During this time, prepare your cilantro and make your sauce. To a small bowl, mix mayonnaise and the chili sauce. Stir well, and set those to the side, or in the refrigerator.
After the pork has been marinating, heat a large skillet on medium heat. Let the pan get warm for a couple of minutes then add the oil. Swirl the oil in the pan. Using tongs, remove the pork from the marinade (do not discard) and place into the skillet, laying flat as you would bacon. Pour the remaining marinade in a sauce pan and bring that a to a boil. Once boiling, reduce the heat and simmer and it reduces in half.
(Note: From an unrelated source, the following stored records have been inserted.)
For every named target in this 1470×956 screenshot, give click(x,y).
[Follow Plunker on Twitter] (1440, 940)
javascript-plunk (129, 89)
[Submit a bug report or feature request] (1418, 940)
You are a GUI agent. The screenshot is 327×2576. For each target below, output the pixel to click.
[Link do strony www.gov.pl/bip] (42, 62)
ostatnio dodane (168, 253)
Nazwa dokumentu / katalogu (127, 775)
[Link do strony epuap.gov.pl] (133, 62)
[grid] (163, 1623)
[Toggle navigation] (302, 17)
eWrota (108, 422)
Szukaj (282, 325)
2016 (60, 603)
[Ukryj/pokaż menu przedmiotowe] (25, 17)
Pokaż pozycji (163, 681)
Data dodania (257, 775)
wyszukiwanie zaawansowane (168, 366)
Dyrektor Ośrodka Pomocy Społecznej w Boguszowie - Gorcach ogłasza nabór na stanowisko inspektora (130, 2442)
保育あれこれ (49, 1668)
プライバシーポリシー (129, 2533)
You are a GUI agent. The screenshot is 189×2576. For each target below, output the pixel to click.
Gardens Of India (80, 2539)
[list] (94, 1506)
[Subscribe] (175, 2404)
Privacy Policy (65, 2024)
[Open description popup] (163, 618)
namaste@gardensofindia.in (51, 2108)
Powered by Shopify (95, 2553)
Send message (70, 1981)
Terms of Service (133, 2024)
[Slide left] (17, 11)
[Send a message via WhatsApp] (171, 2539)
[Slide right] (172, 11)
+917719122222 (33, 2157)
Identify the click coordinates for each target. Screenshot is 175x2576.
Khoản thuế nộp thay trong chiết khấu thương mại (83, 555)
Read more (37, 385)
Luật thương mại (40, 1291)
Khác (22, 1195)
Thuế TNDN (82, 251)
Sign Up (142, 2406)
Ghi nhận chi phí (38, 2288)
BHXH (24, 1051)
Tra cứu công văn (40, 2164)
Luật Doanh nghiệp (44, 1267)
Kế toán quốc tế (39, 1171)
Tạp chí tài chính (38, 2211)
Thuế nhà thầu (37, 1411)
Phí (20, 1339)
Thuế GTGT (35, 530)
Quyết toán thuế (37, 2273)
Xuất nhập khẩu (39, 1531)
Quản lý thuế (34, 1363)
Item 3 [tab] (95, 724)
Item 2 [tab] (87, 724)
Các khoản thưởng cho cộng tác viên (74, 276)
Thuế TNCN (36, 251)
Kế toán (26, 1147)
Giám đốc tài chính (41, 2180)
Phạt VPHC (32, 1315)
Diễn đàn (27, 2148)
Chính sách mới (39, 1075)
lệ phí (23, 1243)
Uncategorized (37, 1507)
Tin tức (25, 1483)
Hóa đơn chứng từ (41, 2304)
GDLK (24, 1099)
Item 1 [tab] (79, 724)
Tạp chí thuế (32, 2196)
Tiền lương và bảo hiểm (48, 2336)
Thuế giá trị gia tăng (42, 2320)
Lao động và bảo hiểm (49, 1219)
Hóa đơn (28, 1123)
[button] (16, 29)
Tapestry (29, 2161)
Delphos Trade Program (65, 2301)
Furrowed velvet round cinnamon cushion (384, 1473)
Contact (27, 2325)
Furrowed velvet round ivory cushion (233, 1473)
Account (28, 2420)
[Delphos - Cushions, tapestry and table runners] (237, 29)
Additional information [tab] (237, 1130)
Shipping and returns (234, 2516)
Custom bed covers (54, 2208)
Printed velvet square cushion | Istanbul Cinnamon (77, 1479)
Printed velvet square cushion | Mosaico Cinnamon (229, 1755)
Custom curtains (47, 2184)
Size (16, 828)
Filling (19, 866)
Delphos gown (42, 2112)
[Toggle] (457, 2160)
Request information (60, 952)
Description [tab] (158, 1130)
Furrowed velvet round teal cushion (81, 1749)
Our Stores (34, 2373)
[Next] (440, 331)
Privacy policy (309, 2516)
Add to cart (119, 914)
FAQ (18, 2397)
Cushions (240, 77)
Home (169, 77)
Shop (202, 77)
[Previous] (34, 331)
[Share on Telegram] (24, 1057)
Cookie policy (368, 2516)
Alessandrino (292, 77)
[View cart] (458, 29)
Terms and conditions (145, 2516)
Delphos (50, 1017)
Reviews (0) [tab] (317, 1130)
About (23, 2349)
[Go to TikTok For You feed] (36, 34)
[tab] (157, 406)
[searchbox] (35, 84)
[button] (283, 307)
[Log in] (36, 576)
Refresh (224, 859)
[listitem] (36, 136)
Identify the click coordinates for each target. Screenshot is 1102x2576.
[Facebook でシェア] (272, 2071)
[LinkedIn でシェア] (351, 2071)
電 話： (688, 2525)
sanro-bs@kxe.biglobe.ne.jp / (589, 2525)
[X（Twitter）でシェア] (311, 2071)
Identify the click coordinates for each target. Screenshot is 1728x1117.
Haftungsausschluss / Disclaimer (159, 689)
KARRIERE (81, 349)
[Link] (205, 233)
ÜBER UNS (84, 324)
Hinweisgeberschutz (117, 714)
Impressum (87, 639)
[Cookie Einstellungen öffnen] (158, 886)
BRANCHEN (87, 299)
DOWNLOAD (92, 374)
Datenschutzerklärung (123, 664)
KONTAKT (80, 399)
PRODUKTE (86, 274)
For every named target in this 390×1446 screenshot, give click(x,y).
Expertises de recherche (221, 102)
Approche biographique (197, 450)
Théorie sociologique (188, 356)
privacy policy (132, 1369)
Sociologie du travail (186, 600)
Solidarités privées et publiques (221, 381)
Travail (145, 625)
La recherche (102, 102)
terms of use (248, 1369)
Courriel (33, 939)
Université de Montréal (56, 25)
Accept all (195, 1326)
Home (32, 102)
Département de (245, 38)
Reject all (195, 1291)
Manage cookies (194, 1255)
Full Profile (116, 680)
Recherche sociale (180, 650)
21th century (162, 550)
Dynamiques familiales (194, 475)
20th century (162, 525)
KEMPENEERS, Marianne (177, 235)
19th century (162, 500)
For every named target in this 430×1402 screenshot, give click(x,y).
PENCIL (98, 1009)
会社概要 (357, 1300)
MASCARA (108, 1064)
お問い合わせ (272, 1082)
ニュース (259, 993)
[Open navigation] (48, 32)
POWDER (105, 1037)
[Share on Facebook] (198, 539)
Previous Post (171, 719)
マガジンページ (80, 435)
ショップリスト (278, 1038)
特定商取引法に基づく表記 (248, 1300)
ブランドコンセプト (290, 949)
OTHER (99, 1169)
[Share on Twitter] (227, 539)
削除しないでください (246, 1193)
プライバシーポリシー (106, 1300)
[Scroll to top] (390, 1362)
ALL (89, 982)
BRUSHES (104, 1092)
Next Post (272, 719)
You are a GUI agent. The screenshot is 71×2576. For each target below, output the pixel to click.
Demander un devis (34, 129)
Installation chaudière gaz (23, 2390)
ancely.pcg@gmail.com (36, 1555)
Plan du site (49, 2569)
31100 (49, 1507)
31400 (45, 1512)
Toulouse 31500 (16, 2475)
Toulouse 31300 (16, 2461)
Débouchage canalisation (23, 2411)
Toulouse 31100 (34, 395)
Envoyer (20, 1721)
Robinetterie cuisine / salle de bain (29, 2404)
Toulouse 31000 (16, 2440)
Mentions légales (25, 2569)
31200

While that is going on flip the pork belly and sprinkle on the brown sugar.Â Mix the vinegar and black pepper in a bowl then pour into the skillet. Keep cooking the pork until you fully cook it and it begins to caramelize from the fat rendering. Once you achieved that, set aside and remove from the heat. Pour the reduced adobo sauce over the pork.
If you haven’t steamed or warmed up your buns, do that.
Now you are ready to plate.
Take a warmed bun and lather the inside with the spicy mayonnaise. Tuck a couple of slices of pork belly inside, and add some of the torn cilantro. Repeat with as many as you can take on.
The result was great. The overall pork belly on a steamed bun is for sure a win, but I’m not sure if the packet of Mama Sita’s adobo won over a traditional home cooked adobo. Regardless, the addition of vinegar and pepper made it slightly better. When things get going a bit faster again, seek out the buns, and make some adobo. I would say skip the packet but go with the concept. Enjoy!